Perhaps it can be said that in today's post-communist world there are only three transcendental or transcendental ideologies, the decadent Judeo-Christian ideology, the emerging Chinese-led Eastern ideology, and the latent ideology of Islam. Certainly, Islam is not going through its best historical moment, but it has not been eliminated as a potential ideology for the future, which is why it is relentlessly persecuted by Judeo-Christianity. During the last century, Qaradawi became one of the great referents of Islam as an ideology largely devoid of the usual cynicism and hypocrisy that characterize Judeo-Christianity.

Some of the thousands of opinions that Qaradawi has issued over the decades have been controversial in the West, such as when he justified Palestinian suicide attacks against the extreme violence of the Israeli military occupation, only in the occupied territories. Western countries that are among the most cynical and where Zionism has great weight, such as France or the United Kingdom, did not grant him an entry visa for that reason, although those same countries publicly thanked him for working for the release of their citizens prisoners of war. jihadist organizations.

Faced with "extremist" opinions, the exiled ideologue in Qatar has expressed many moderate ones. For example, he has spoken out in favor of democracy in the Muslim world, pointing out that Islam is important as the foundation of a state, but that the state should not have the characteristics of Iran, where a theocracy reigns that is not in keeping with the principles sunni Qaradawi also unequivocally condemned the attacks of September 11, 2001 in the United States, citing sacred texts that in no way excuse the death of civilians.

Qaradawi considered that the Judeo-Christian hegemony is an exercise in colonialism worse than the military presence, he aligned himself with the forces that defend identity at all costs, as occurs in the West with nationalisms that react in this way against unstoppable globalism, speaking of that identitarian Islam as anyone in our environment can talk about the nationalist identity currents in vogue. Globalization would be the main enemy of Islam and, therefore, it would have to be fought, although not with weapons.

Qaradawi was aware that Islam will only survive if it reconciles tradition with modernity and adapts to each era. This opinion was previously shared by other Muslim Brotherhood thinkers, such as his compatriot Sayyed Qutb, and has been the dominant thesis in the Brotherhood for decades, in the face of certain Salafi currents that question modernity and reject any commitment to progress. According to the current represented by Qaradawi, Muslims can adapt to the practical and scientific ideas generated by the West, but they should not accept the Judeo-Christian ideology as a whole, since if they did, Islam would disappear. The Muslim believer must discern between what is permitted and what is prohibited, between what is rational and values, between what is fair and what is unfair.
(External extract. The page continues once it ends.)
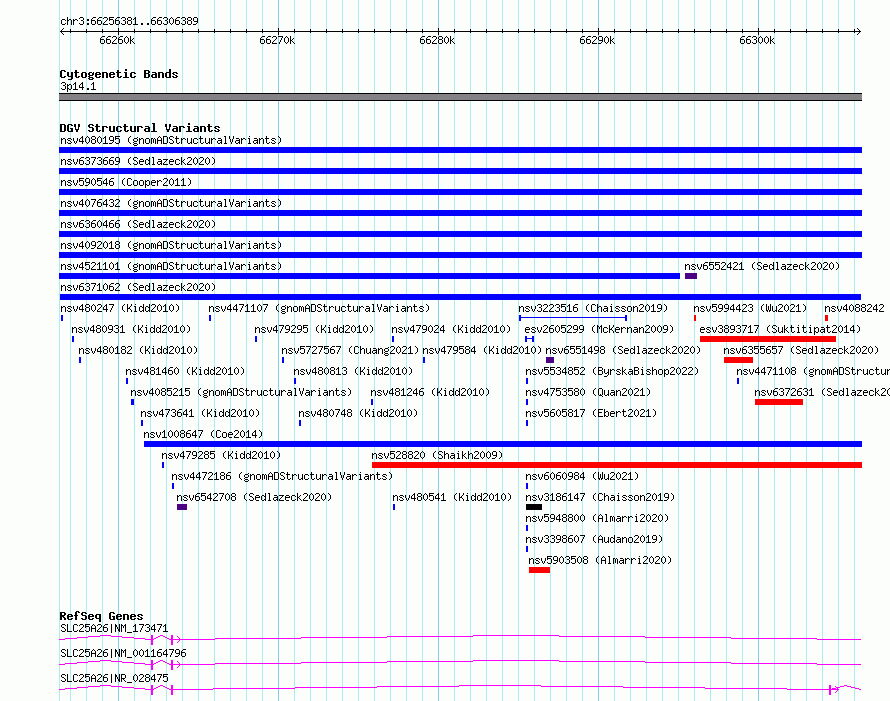Viewport: 890px width, 701px height.
Task: Click the purple nsv6542708 variant marker
Action: (x=182, y=507)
In the months following the revolution that ousted President Hosni Mubarak in 2011, Qaradawi insisted that he did not belong to the Muslim Brotherhood and in fact in the presidential election supported a secular, centre-left candidate rather than the Brotherhood candidate. Despite his clear denunciation of radical organizations such as the Islamic State and Al Qaeda, he was sentenced to death in absentia in Egypt as a “terrorist”. His defense of democracy, which Islam should uphold, annoyed General Abdel Fattah al Sisi, whom he considered a usurper, and he decided to banish him from the country forever. Five years earlier, Qaradawi had been classified in a poll by a leading American and another British magazine as the third most influential intellectual on the planet.
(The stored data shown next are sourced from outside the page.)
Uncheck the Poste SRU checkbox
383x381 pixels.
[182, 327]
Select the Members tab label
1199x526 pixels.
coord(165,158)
Since the so-called Arab springs, countries like Egypt, Saudi Arabia or the Emirates have fought against the figure of Qaradawi with the same determination and nerve as against the Muslim Brotherhood, and after his death the debate on his person and his ideas has been reopened in the social networks and the media. In the three countries just mentioned, his figure has been reviled with the usual viciousness of all those who see Islam as the most harmful danger in the world.

Eugenio Garcia Gascon He has been a correspondent in Jerusalem for 29 years and is a Cirilo Rodríguez award for journalism.